### Stated goal
Could you give every line of the items below as a numbered list, leaving out the blank lines?

### Dataset excerpts
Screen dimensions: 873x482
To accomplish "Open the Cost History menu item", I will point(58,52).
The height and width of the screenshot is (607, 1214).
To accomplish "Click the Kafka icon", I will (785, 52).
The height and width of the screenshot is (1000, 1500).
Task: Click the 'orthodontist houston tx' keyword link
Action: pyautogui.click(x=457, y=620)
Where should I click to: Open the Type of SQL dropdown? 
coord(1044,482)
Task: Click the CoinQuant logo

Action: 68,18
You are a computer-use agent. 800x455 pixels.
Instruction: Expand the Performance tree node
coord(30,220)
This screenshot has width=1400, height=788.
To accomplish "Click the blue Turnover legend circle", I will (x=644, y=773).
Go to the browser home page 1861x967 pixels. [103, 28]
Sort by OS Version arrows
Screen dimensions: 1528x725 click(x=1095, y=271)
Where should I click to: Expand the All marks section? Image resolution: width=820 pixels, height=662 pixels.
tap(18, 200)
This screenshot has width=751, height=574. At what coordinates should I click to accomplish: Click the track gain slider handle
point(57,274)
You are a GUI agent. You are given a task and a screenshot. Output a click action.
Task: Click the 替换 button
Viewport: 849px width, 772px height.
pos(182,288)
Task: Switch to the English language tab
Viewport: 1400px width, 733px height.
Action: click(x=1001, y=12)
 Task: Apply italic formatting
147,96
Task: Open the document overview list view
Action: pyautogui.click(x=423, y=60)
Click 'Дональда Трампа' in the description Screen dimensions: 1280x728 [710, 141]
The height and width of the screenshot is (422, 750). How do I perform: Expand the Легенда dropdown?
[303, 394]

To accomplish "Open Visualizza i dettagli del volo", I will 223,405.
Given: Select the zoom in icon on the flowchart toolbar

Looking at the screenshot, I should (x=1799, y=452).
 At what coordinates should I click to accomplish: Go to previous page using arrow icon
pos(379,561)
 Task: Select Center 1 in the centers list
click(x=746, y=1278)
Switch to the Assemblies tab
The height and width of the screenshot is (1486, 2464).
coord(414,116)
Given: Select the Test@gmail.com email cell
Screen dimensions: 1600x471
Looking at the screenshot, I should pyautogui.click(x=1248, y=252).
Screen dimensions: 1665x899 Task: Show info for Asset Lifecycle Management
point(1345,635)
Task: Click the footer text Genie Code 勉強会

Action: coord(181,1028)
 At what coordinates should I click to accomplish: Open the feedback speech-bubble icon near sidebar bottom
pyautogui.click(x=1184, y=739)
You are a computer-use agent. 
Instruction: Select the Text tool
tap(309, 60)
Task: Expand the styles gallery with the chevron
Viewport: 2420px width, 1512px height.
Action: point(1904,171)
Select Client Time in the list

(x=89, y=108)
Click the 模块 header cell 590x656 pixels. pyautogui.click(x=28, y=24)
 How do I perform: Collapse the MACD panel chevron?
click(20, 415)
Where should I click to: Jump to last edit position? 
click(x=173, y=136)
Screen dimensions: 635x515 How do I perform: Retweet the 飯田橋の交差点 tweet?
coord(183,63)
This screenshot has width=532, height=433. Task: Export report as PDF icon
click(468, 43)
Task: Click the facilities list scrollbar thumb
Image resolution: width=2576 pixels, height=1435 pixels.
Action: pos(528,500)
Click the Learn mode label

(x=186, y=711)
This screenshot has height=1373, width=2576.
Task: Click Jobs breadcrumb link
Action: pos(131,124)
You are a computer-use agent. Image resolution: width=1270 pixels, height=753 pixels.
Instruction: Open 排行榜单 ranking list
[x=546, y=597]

### Result below
1. Screen dimensions: 873x482
2. To accomplish "Open the Cost History menu item", I will point(58,52).
3. The height and width of the screenshot is (607, 1214).
4. To accomplish "Click the Kafka icon", I will (785, 52).
5. The height and width of the screenshot is (1000, 1500).
6. Task: Click the 'orthodontist houston tx' keyword link
7. Action: pyautogui.click(x=457, y=620)
8. Where should I click to: Open the Type of SQL dropdown? 
9. coord(1044,482)
10. Task: Click the CoinQuant logo
11. Action: 68,18
12. You are a computer-use agent. 800x455 pixels.
13. Instruction: Expand the Performance tree node
14. coord(30,220)
15. This screenshot has width=1400, height=788.
16. To accomplish "Click the blue Turnover legend circle", I will (x=644, y=773).
17. Go to the browser home page 1861x967 pixels. [103, 28]
18. Sort by OS Version arrows
19. Screen dimensions: 1528x725 click(x=1095, y=271)
20. Where should I click to: Expand the All marks section? Image resolution: width=820 pixels, height=662 pixels.
21. tap(18, 200)
22. This screenshot has width=751, height=574. At what coordinates should I click to accomplish: Click the track gain slider handle
23. point(57,274)
24. You are a GUI agent. You are given a task and a screenshot. Output a click action.
25. Task: Click the 替换 button
26. Viewport: 849px width, 772px height.
27. pos(182,288)
28. Task: Switch to the English language tab
29. Viewport: 1400px width, 733px height.
30. Action: click(x=1001, y=12)
31.  Task: Apply italic formatting
32. 147,96
33. Task: Open the document overview list view
34. Action: pyautogui.click(x=423, y=60)
35. Click 'Дональда Трампа' in the description Screen dimensions: 1280x728 [710, 141]
36. The height and width of the screenshot is (422, 750). How do I perform: Expand the Легенда dropdown?
37. [303, 394]
38. To accomplish "Open Visualizza i dettagli del volo", I will 223,405.
39. Given: Select the zoom in icon on the flowchart toolbar
40. Looking at the screenshot, I should (x=1799, y=452).
41.  At what coordinates should I click to accomplish: Go to previous page using arrow icon
42. pos(379,561)
43.  Task: Select Center 1 in the centers list
44. click(x=746, y=1278)
45. Switch to the Assemblies tab
46. The height and width of the screenshot is (1486, 2464).
47. coord(414,116)
48. Given: Select the Test@gmail.com email cell
49. Screen dimensions: 1600x471
50. Looking at the screenshot, I should pyautogui.click(x=1248, y=252).
51. Screen dimensions: 1665x899 Task: Show info for Asset Lifecycle Management
52. point(1345,635)
53. Task: Click the footer text Genie Code 勉強会
54. Action: coord(181,1028)
55.  At what coordinates should I click to accomplish: Open the feedback speech-bubble icon near sidebar bottom
56. pyautogui.click(x=1184, y=739)
57. You are a computer-use agent. 
58. Instruction: Select the Text tool
59. tap(309, 60)
60. Task: Expand the styles gallery with the chevron
61. Viewport: 2420px width, 1512px height.
62. Action: point(1904,171)
63. Select Client Time in the list
64. (x=89, y=108)
65. Click the 模块 header cell 590x656 pixels. pyautogui.click(x=28, y=24)
66.  How do I perform: Collapse the MACD panel chevron?
67. click(20, 415)
68. Where should I click to: Jump to last edit position? 
69. click(x=173, y=136)
70. Screen dimensions: 635x515 How do I perform: Retweet the 飯田橋の交差点 tweet?
71. coord(183,63)
72. This screenshot has width=532, height=433. Task: Export report as PDF icon
73. click(468, 43)
74. Task: Click the facilities list scrollbar thumb
75. Image resolution: width=2576 pixels, height=1435 pixels.
76. Action: pos(528,500)
77. Click the Learn mode label
78. (x=186, y=711)
79. This screenshot has height=1373, width=2576.
80. Task: Click Jobs breadcrumb link
81. Action: pos(131,124)
82. You are a computer-use agent. Image resolution: width=1270 pixels, height=753 pixels.
83. Instruction: Open 排行榜单 ranking list
84. [x=546, y=597]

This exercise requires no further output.